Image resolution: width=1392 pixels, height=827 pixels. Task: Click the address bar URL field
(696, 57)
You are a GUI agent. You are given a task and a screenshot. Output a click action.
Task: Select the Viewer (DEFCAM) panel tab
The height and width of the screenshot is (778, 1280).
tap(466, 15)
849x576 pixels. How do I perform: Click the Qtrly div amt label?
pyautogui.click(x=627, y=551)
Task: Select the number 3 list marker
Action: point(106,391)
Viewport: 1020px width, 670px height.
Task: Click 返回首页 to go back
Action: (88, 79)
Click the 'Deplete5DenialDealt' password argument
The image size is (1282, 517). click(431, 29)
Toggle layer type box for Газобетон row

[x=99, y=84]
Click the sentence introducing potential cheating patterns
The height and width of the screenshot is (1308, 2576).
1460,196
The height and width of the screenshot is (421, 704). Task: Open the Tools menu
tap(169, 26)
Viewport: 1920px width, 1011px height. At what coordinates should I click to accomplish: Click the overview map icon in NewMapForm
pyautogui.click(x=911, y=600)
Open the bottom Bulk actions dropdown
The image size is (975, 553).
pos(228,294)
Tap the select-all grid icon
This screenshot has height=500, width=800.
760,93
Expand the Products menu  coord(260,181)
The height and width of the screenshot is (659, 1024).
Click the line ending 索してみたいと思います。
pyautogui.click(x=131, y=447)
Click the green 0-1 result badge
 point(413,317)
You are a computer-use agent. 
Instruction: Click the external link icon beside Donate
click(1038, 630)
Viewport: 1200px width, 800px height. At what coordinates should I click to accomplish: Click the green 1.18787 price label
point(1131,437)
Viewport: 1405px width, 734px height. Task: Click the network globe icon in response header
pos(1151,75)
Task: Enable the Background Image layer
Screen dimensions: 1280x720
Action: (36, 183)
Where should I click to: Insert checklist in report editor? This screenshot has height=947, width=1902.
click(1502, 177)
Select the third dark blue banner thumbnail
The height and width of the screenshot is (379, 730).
::::::::::
THE PROBLEM: The output must reproduce the whole listing without a single change.

THE COMPLETED TASK:
Image resolution: width=1392 pixels, height=827 pixels. Task: Click the address bar URL field
(696, 57)
You are a GUI agent. You are given a task and a screenshot. Output a click action.
Task: Select the Viewer (DEFCAM) panel tab
The height and width of the screenshot is (778, 1280).
tap(466, 15)
849x576 pixels. How do I perform: Click the Qtrly div amt label?
pyautogui.click(x=627, y=551)
Task: Select the number 3 list marker
Action: point(106,391)
Viewport: 1020px width, 670px height.
Task: Click 返回首页 to go back
Action: (88, 79)
Click the 'Deplete5DenialDealt' password argument
The image size is (1282, 517). click(431, 29)
Toggle layer type box for Газобетон row

[x=99, y=84]
Click the sentence introducing potential cheating patterns
The height and width of the screenshot is (1308, 2576).
1460,196
The height and width of the screenshot is (421, 704). Task: Open the Tools menu
tap(169, 26)
Viewport: 1920px width, 1011px height. At what coordinates should I click to accomplish: Click the overview map icon in NewMapForm
pyautogui.click(x=911, y=600)
Open the bottom Bulk actions dropdown
The image size is (975, 553).
pos(228,294)
Tap the select-all grid icon
This screenshot has height=500, width=800.
760,93
Expand the Products menu  coord(260,181)
The height and width of the screenshot is (659, 1024).
Click the line ending 索してみたいと思います。
pyautogui.click(x=131, y=447)
Click the green 0-1 result badge
 point(413,317)
You are a computer-use agent. 
Instruction: Click the external link icon beside Donate
click(1038, 630)
Viewport: 1200px width, 800px height. At what coordinates should I click to accomplish: Click the green 1.18787 price label
point(1131,437)
Viewport: 1405px width, 734px height. Task: Click the network globe icon in response header
pos(1151,75)
Task: Enable the Background Image layer
Screen dimensions: 1280x720
Action: (36, 183)
Where should I click to: Insert checklist in report editor? This screenshot has height=947, width=1902.
click(1502, 177)
Select the third dark blue banner thumbnail
The height and width of the screenshot is (379, 730).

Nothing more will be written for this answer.